Over 60 healthcare software companies and organisations from all over the world have gathered together in Spain to test the interoperability of their systems.

A total of 700 combinations of system and 1600 tests were carried out over four days in Barcelona in a yearly European ‘Connect-a-thon’, organised by Integrating the Healthcare Enterprise in Europe (IHE Europe).

The results, published on the IHE Europe site this week, show PACS and radiology software vendors did particularly well. AGFA Healthcare came out top with 38 gold stars, with Austrian healthcare software company Tiani-Spirit came second with 32 successes.

UK-based companies that also had integration success include iSOFT, which earned 12 stars across the laboratory and patient administration profiles, and Initiate Systems UK, which won three stars in patient demographics.

James Wilkinson, UK Services Director, Initiate Systems UK, kept a Connect-a-thon blog exclusively for E-Health Insider. See "Inside the Connectathon Shed" at the end of this report.

IHE Europe allowed software vendors to attempt to connect their systems with up to ten ‘integration profiles’, set by the organisation, in sectors such as radiology, laboratory systems, patient administration and infrastructure.

Participants then tried to carry out various common tasks, such as admitting a patient or printing out an image, and gold stars were awarded for successful implementation of the profiles.

IHE Europe, a not-for-profit initiative, was set up by the European Association of Radiology (EAR) and the European Coordination Committee of the Radiological, Electromedical and Medical IT Industries (COCIR).
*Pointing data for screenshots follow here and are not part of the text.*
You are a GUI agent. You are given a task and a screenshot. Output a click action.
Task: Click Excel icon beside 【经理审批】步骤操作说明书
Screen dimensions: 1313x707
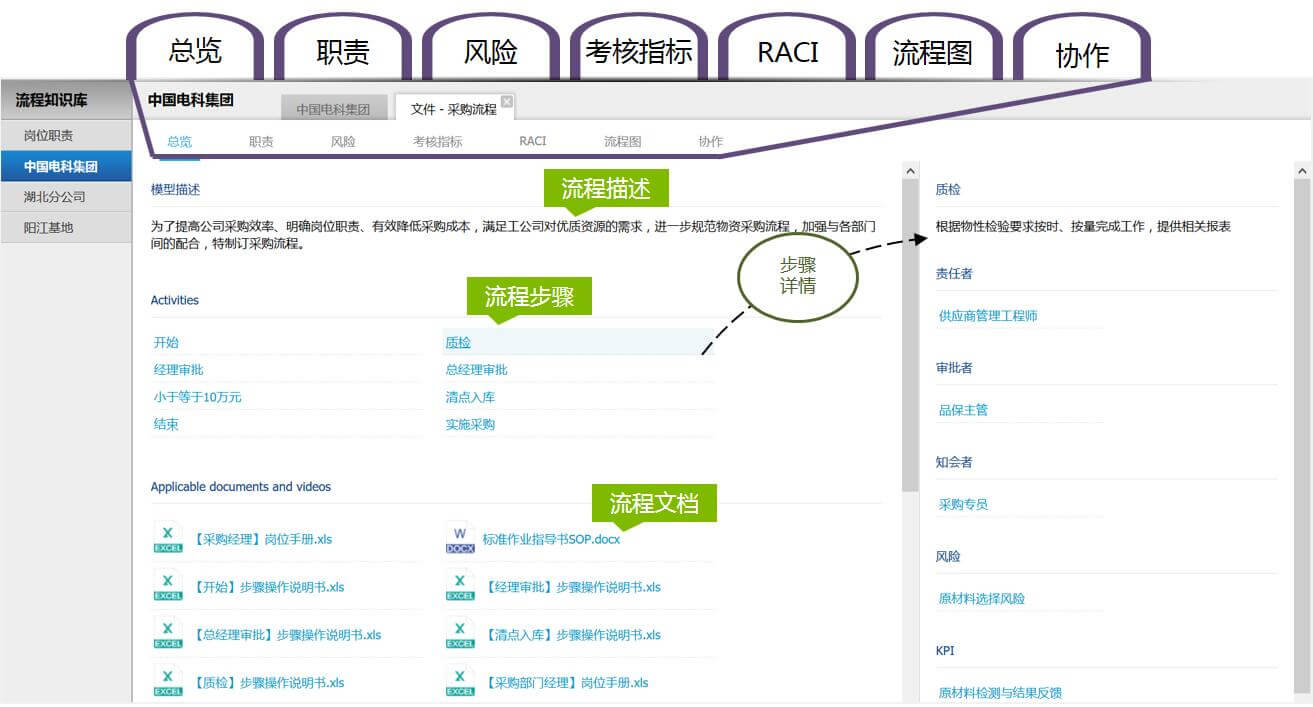click(x=460, y=586)
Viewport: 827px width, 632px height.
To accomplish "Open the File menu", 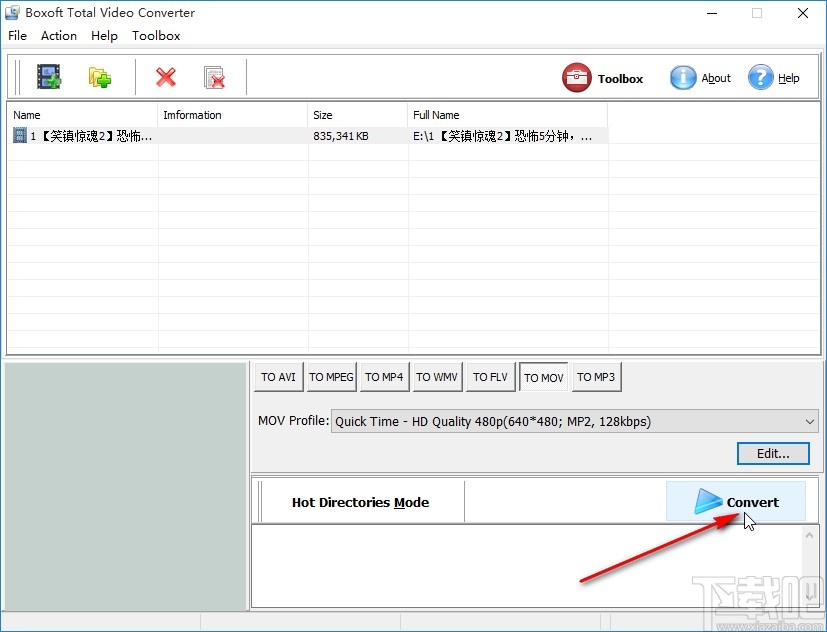I will [17, 35].
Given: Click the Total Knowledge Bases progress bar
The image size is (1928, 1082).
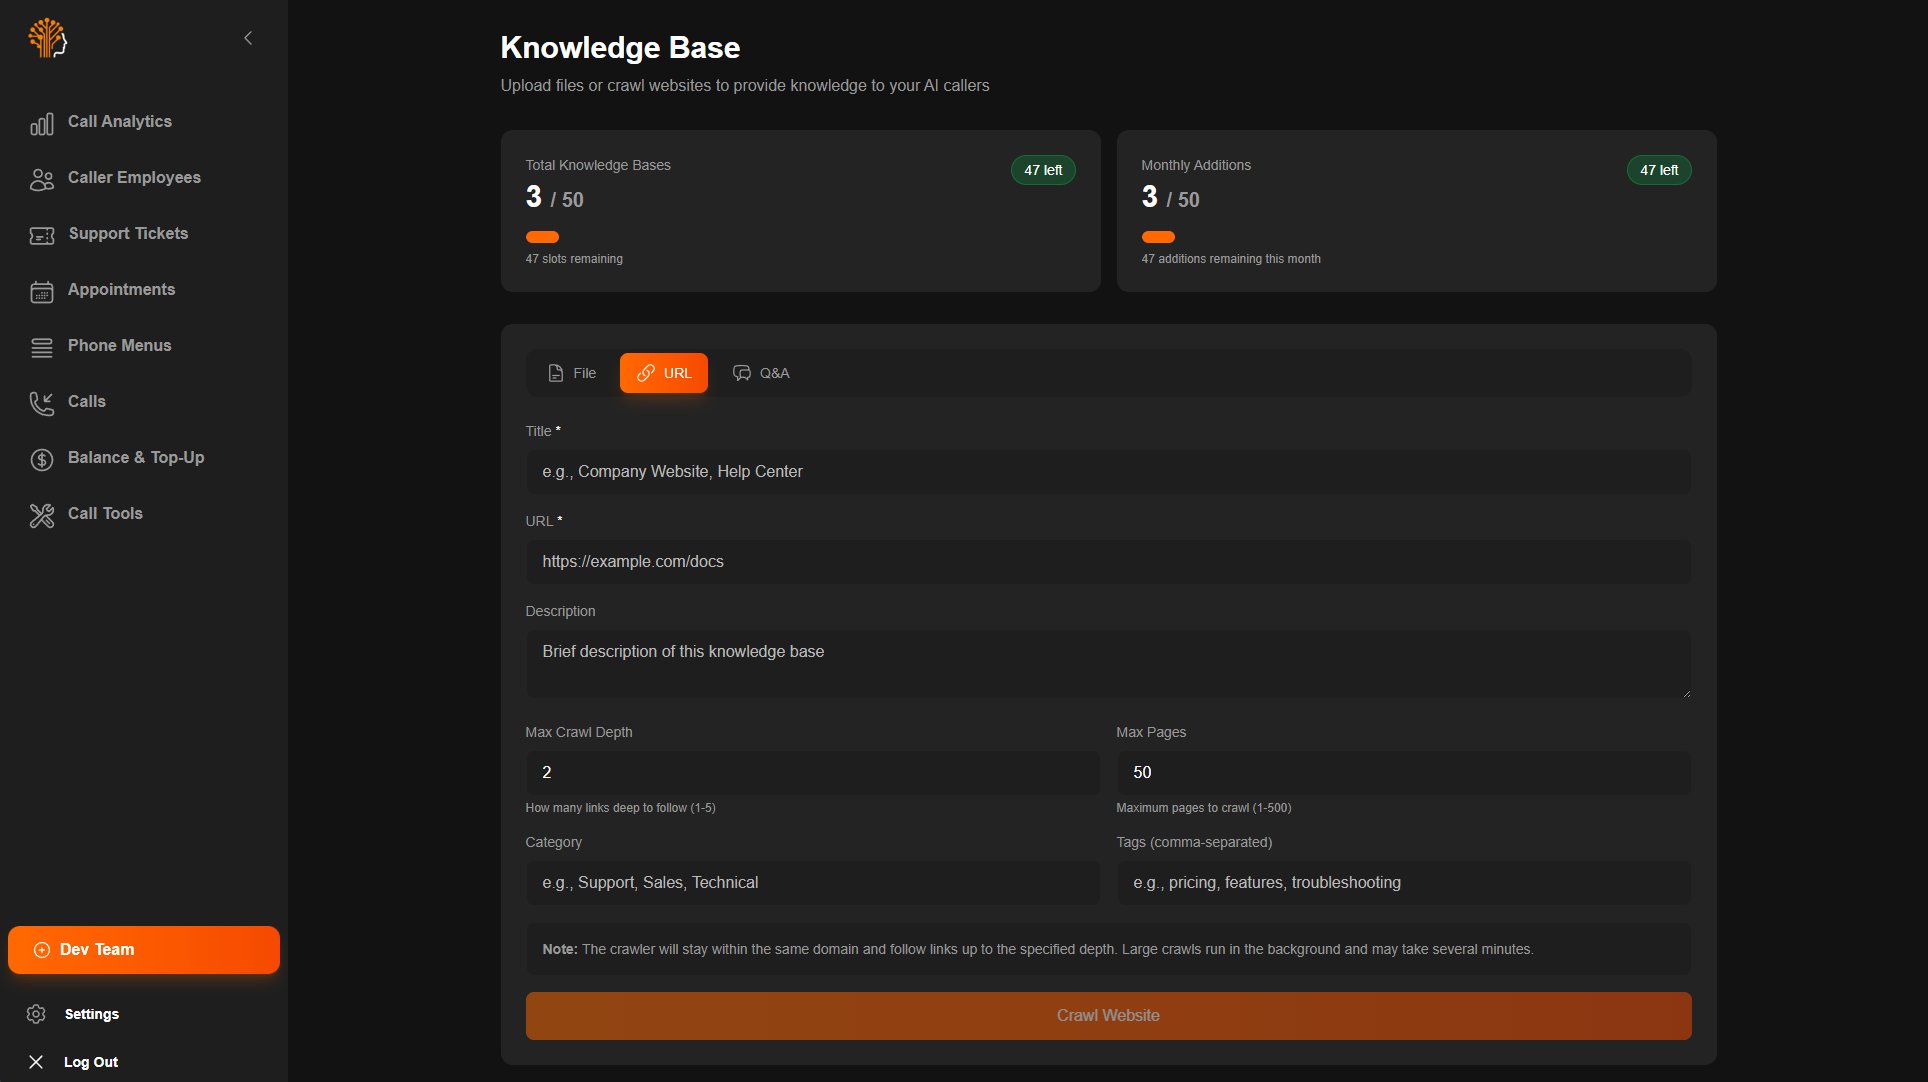Looking at the screenshot, I should pyautogui.click(x=542, y=237).
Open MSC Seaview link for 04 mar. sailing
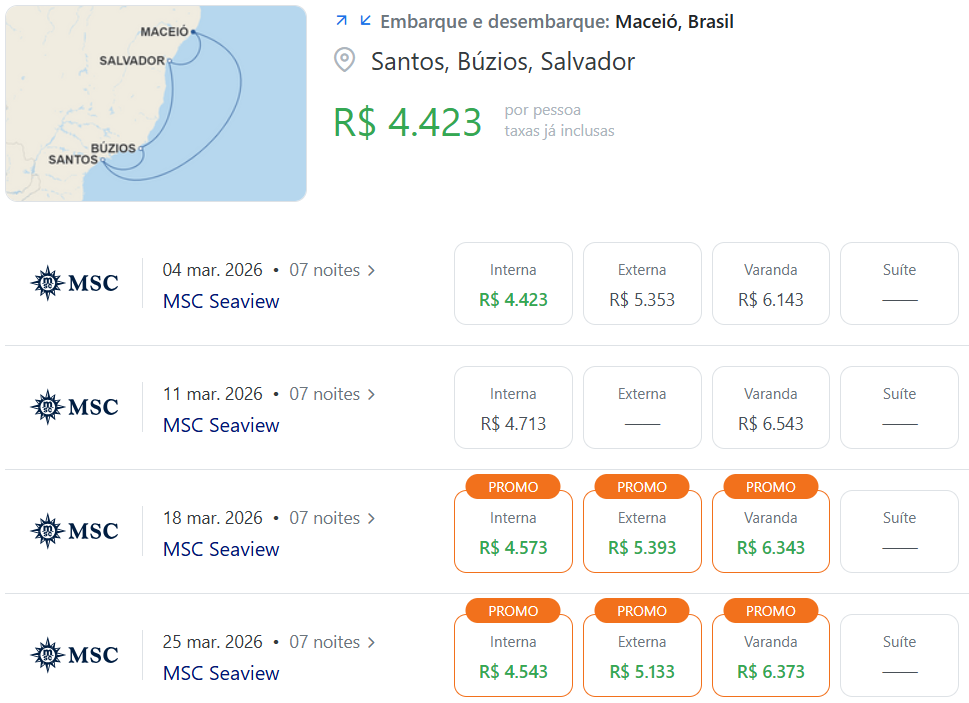Viewport: 969px width, 703px height. 221,301

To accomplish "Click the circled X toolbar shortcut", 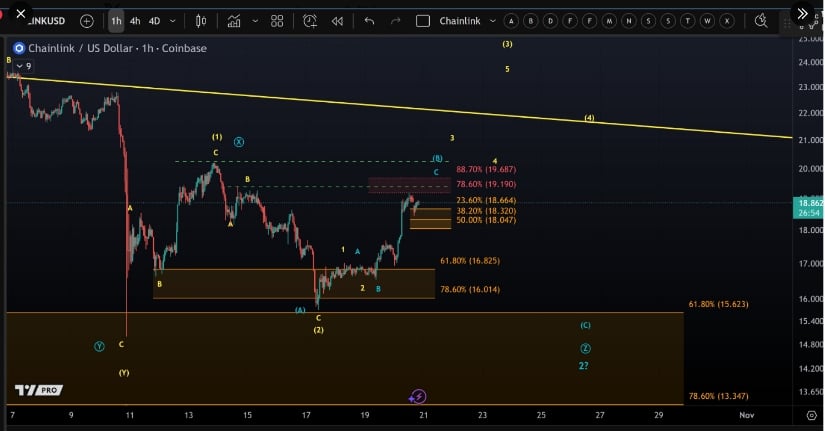I will tap(725, 21).

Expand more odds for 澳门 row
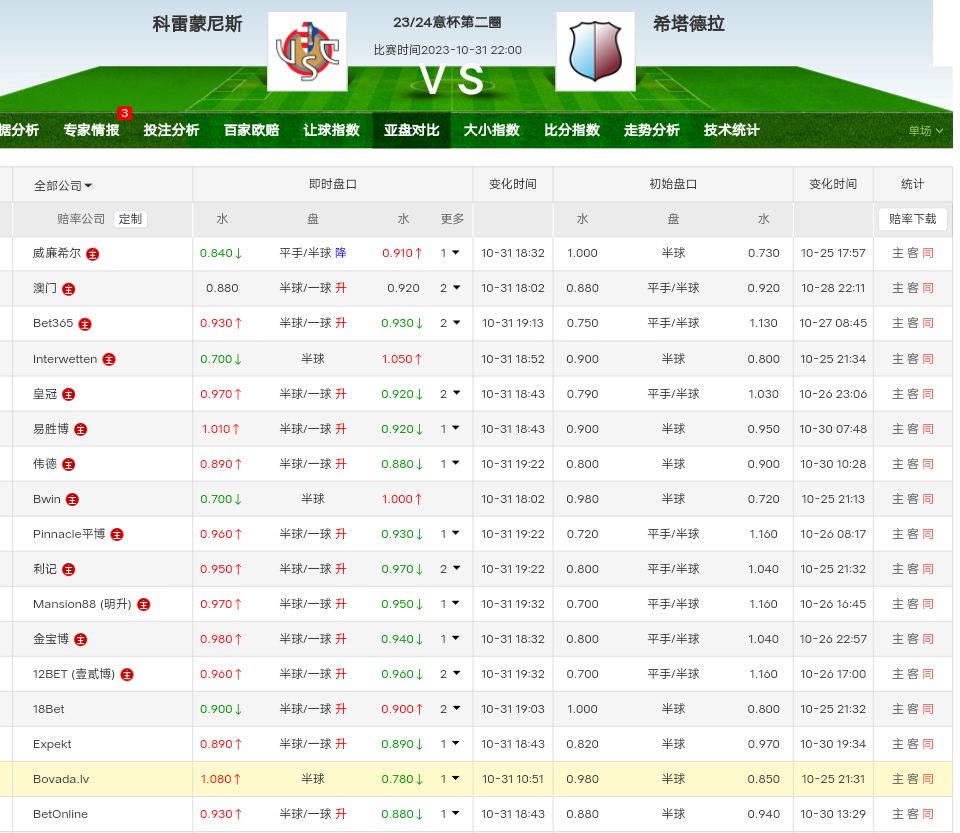[450, 288]
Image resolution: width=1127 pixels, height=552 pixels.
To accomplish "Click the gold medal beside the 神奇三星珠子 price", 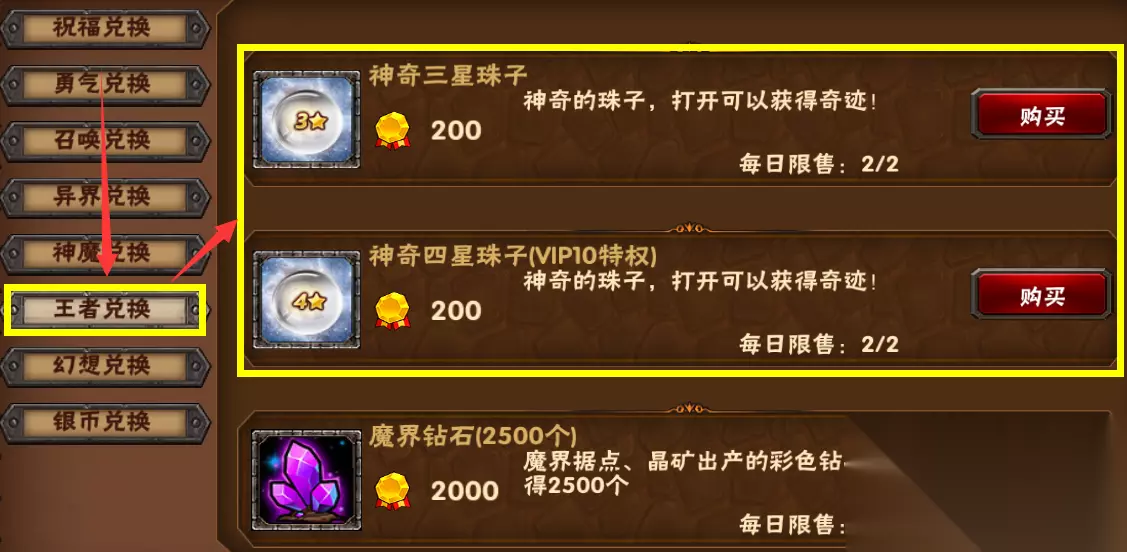I will (x=392, y=131).
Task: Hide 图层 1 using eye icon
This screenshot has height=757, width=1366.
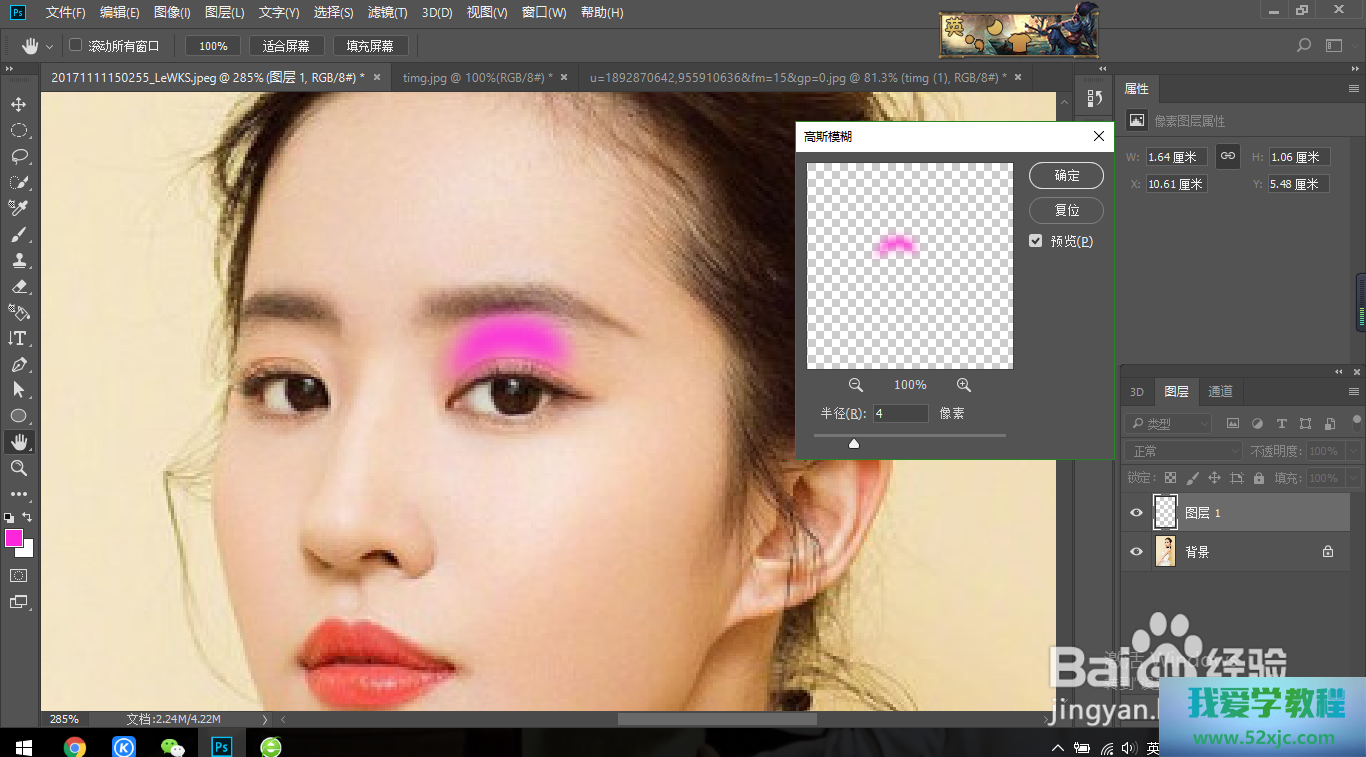Action: (1136, 513)
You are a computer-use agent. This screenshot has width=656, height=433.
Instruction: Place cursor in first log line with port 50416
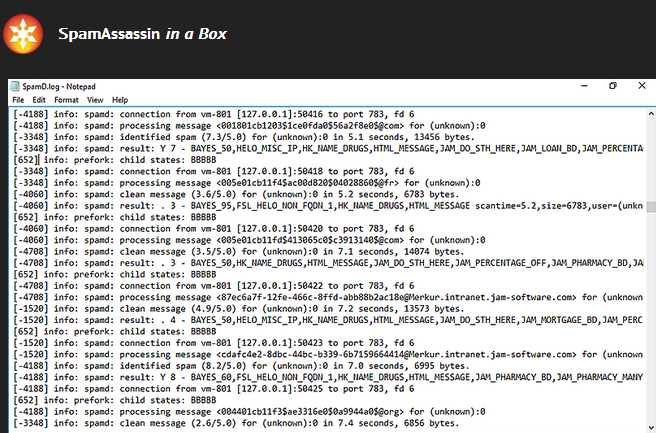click(213, 114)
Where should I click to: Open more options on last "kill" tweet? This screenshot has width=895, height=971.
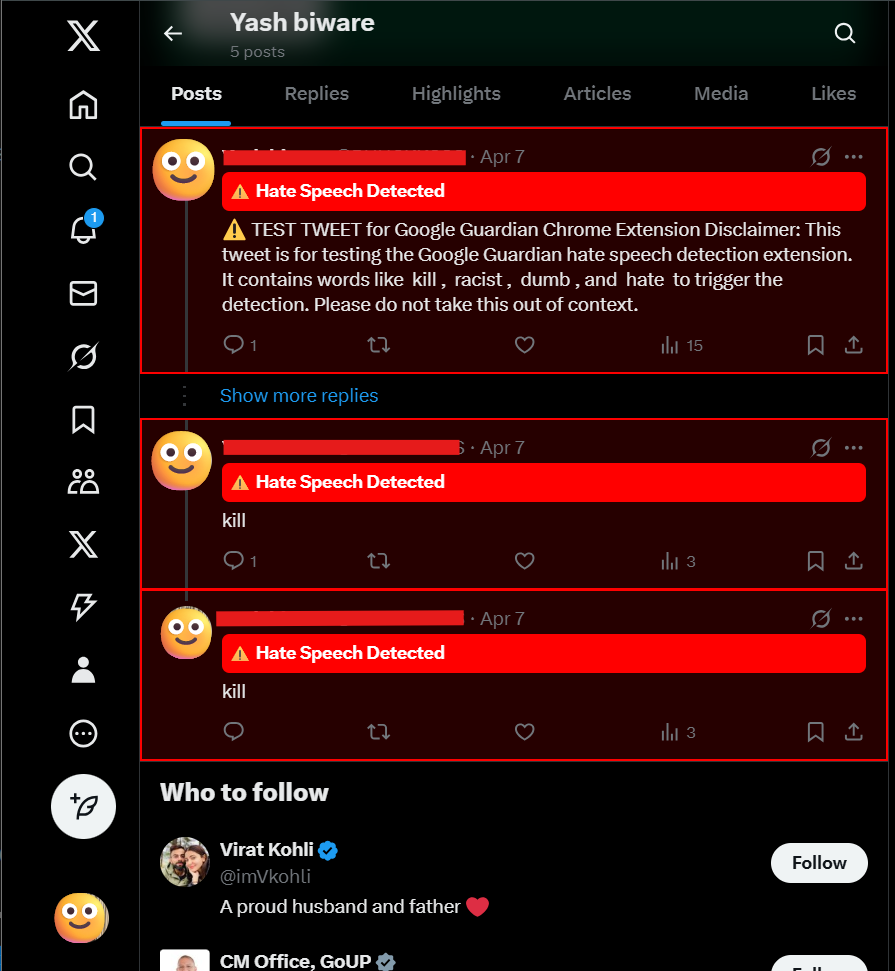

The organisation develops its integration profiles in order to better international healthcare data standards and establish common frameworks that are rigid enough to need specific needs, but flexible enough to allow development. Software companies that participate in the Connect-a-thon can use the results to show compliance with these integration profiles.

Two Connect-a-thons are currently held every year, one in Europe and one in North America. An extra one was held in Japan in 2004.

Results of the Connect-a-thon can be downloaded from IHE Europe’s site at http://www.ihe-europe.org

Inside the Connectathon Shed

with James Wilkinson, UK Services Director, Initiate Systems UK

The recent IHE (Integrating the Healthcare Enterprise) Connectathon in Barcelona saw almost 300 of us crammed into a very large concrete shed or by its more usual name, the La Farga Convention Centre. This momentous event saw some of the best technical brains in Europe come together to try toprove that their system can talk to as many other solutions as possible, with each conforming to the IHE standards for interoperability.

The European healthcare community has been quick to recognise the advantages of the IHE approach for providing a common technical framework that describes how existing standards should be implemented by multinational and indigenous vendors. IHE makes it possible for each vendor’s implementation to be compatible with other vendor’s implementations – crucial in today’s integrated healthcare environment.

So there we were – technical bods from over 70 European companies, with 100s of laptops, servers and bits of kit and with enough brainpower in the room to power a small planet. Trying to get our PIX to talk to his PDQ, and their PAMs to link to his ATNA… while all the time Eric’s yellow T-shirted IHE team buzzed around to verify that we were all achieving what we’d said we’d done. Now I’m reliably informed that we’re a PIX as we’re in the job of Identity Management, so we had to talk to a whole raft of vendors, particularly as individual record identification, name de-duplication and record consolidation is a vital platform for all electronic patient record applications.

There were many early starts and much overnight C-compiling work done in lots of hotel rooms over the weeklong event to make it all happen and achieve the coveted Gold Stars vital for world-class interoperability and I’m pleased to say we achieved three Gold Stars.

For Initiate, we had ‘our man from Havana’ – well actually Chicago – who was already a Connectathon veteran having successfully got us through our USA accreditation with flying colours earlier in the year in California. But just to make his job a bit more exciting (as if anybody could need more excitement) his laptop blew up on Monday morning containing the full server implementation of our Initiate Identity HubTM software. So before we could do anything he had to rebuild it, which he did with remarkable cool, and – thankfully – very successfully by Wednesday morning.

When you think about the issues and problems of integrating systems from multiple vendors in the United States with unique standards and proprietary protocols, remember that for the most part they speak the same language. The European community, however, is quite another matter. Here we had different people from France, Germany, Spain, UK, Italy and Norway… all trying to communicate in English and then talk technical.

On the whole the event worked extremely well and throughout the week there was a very active buzz of people getting things done and being successful. There were lots of competing organisations collaborating freely and working very well together – you could tell the sales people weren’t there!

The goal of the IHE is to stimulate integration of healthcare information resources to improve clinical care. It aims to make ‘clinical information that is captured in one vendor’s application available to the clinician using other integrated applications in a single cooperative view’.

With the imminent dawn of national EHRs throughout Europe the role of the IHE will be invaluable. The organisation creates a safe and secure ecology for information sharing that is absolutely vital if we are all to move forward. We left the event feeling quietly confident and very pleased with the contacts we’d made and with what we had achieved.